Civil society groups and organised labour have accused the administration of Bola Tinubu of persistent constitutional and statutory violations in the management of Nigeria’s public finances, citing opaque budgeting, delayed fiscal frameworks and rising debt.

At a joint press briefing in Abuja on Tuesday, the Nigeria Labour Congress (NLC) alongside several civil society organisations said federal revenue and expenditure processes have fallen short of legal requirements and public accountability standards.

The groups, ActionAid Nigeria, Centre for Social Justice, Civil Society Legislative Advocacy Centre, Impact Bridge Africa and Plan International, criticised what they described as weak transparency, poor citizen participation, disregard for timelines in the federal budgeting process and a lack of clarity in debt management.
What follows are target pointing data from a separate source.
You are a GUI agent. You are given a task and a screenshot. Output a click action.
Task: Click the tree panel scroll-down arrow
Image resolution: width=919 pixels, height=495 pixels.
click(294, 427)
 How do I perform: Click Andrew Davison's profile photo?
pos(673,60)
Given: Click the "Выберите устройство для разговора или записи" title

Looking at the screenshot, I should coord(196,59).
They faulted the late submission of the 2026–2028 Medium-Term Expenditure Framework (MTEF), arguing that Section 14 of the Fiscal Responsibility Act requires the framework to be presented to the National Assembly by early July to allow approval before lawmakers’ mid-year recess.

According to the groups, the 2026 executive budget was presented without an approved MTEF, in breach of Section 48 of the Act. 
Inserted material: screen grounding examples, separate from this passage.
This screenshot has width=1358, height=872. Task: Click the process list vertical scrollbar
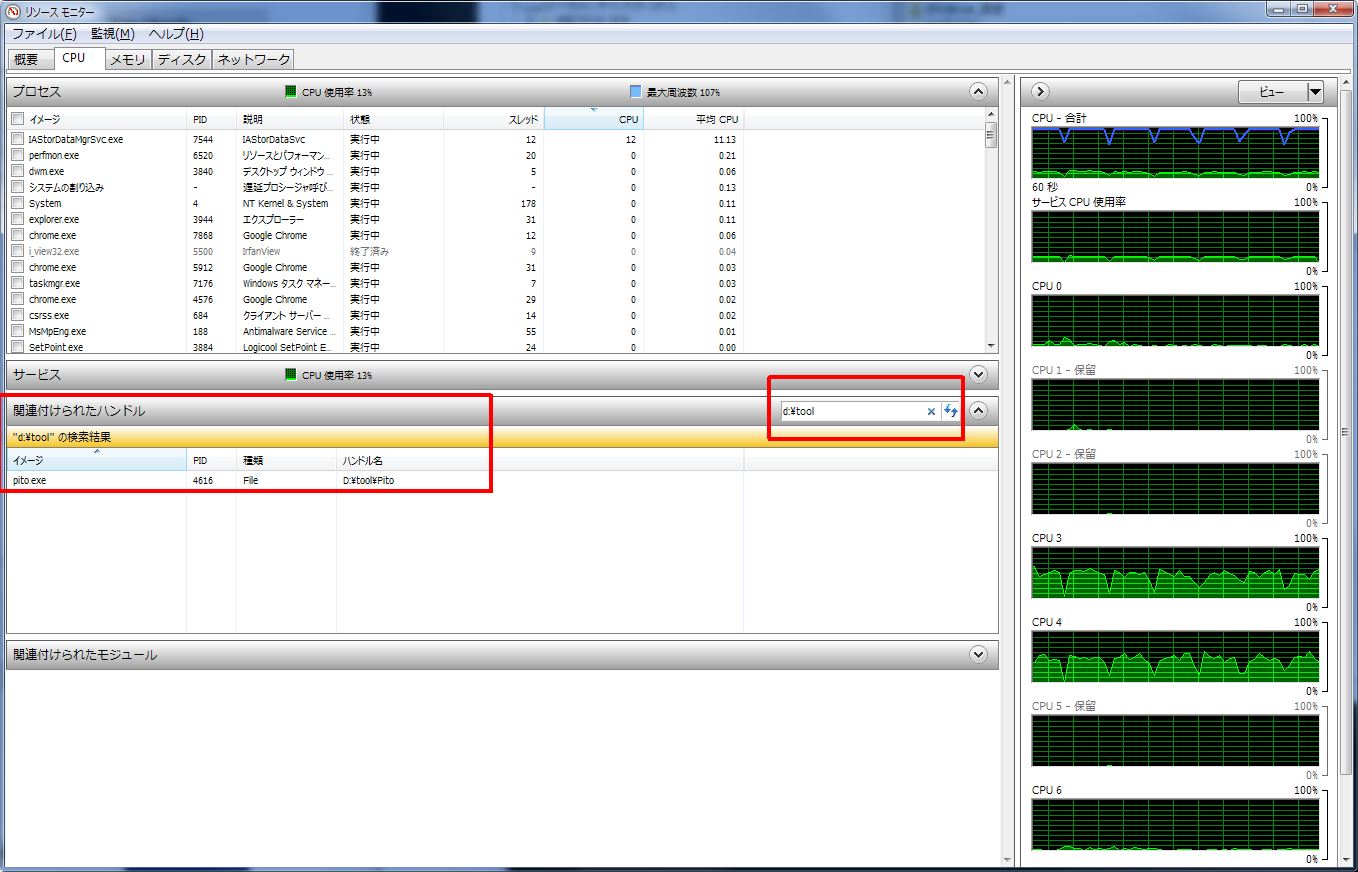991,240
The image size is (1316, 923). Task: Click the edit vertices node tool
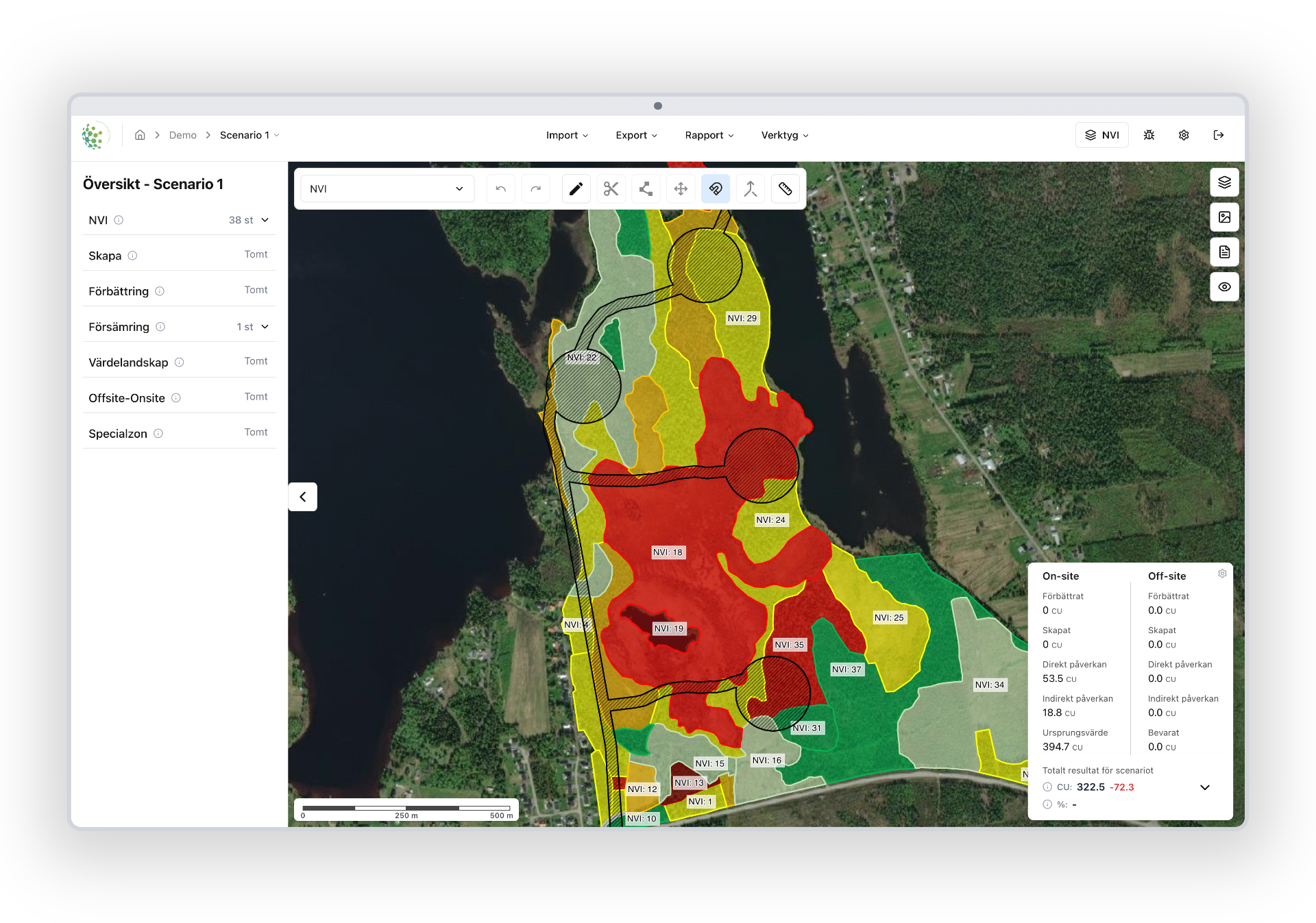[x=646, y=189]
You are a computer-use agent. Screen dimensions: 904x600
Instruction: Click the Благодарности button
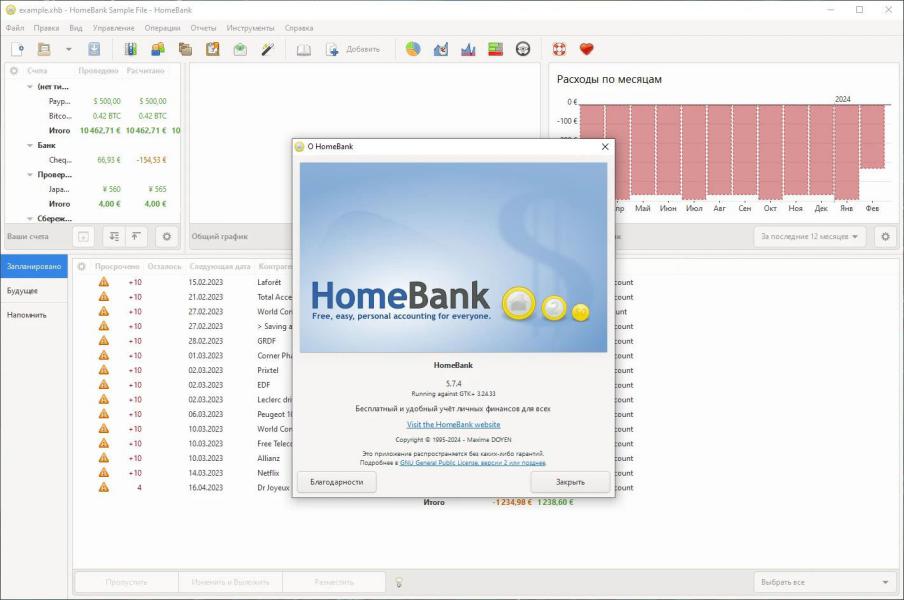[x=337, y=482]
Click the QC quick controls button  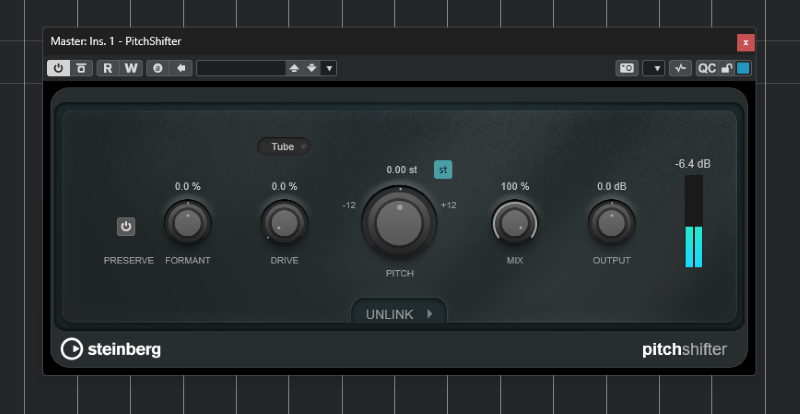(x=707, y=68)
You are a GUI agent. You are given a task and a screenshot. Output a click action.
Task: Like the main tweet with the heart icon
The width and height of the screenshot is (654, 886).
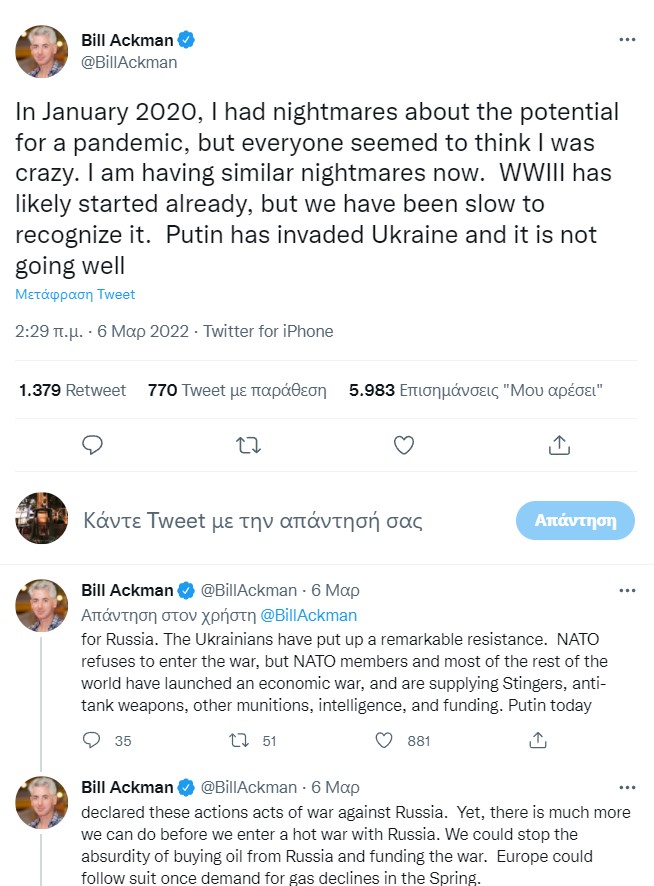(x=404, y=445)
Their statement added that the 2026 budget had not been passed as of April, despite the law stipulating a financial year running from January 1 to December 31.
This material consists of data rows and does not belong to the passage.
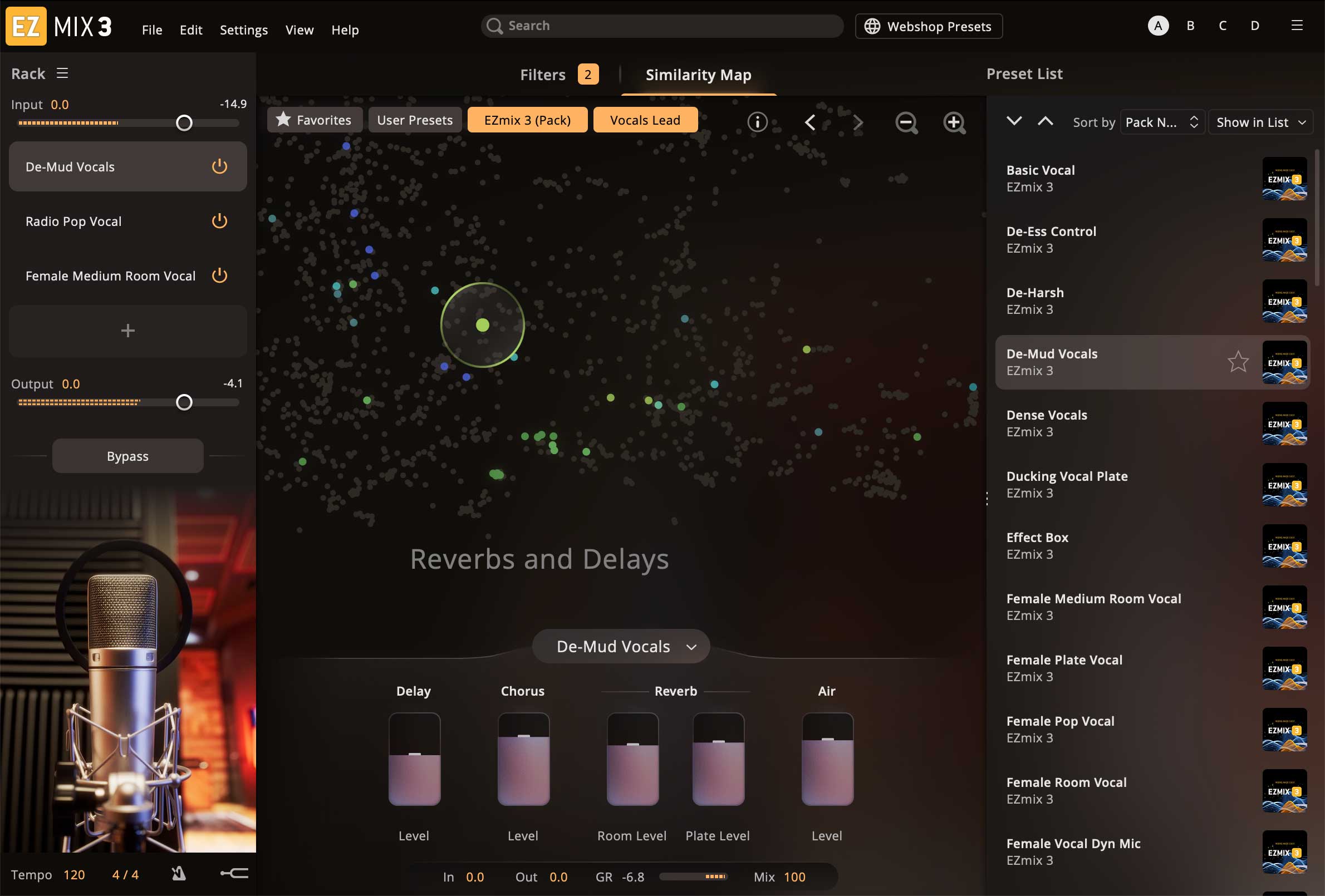Open the Settings menu
The image size is (1325, 896).
pos(243,29)
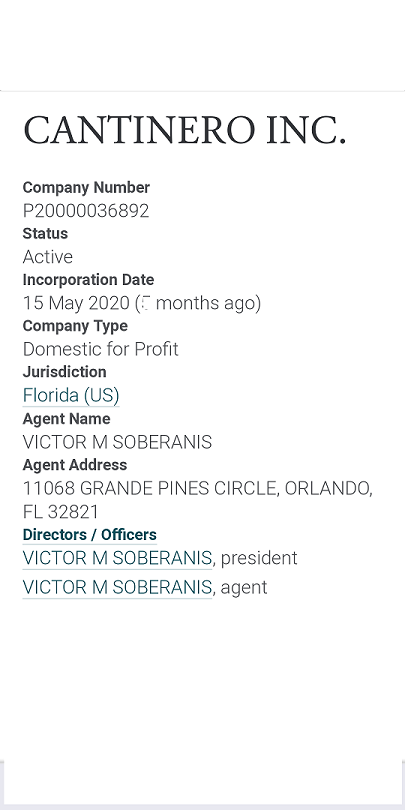Open the Directors / Officers link
Viewport: 405px width, 810px height.
point(89,535)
They also questioned the upward revision of the executive budget proposal from N58.4 trillion to N68.3 trillion, an increase of about N9 trillion, warning that the earlier proposal already carried a deficit of N25.2 trillion, with no clear explanation of how the additional funding would be sourced.

Further criticism centred on poor releases under the 2025 budget as the briefing cited the Federal Ministry of Health as receiving just N36 million out of a N218 billion capital allocation.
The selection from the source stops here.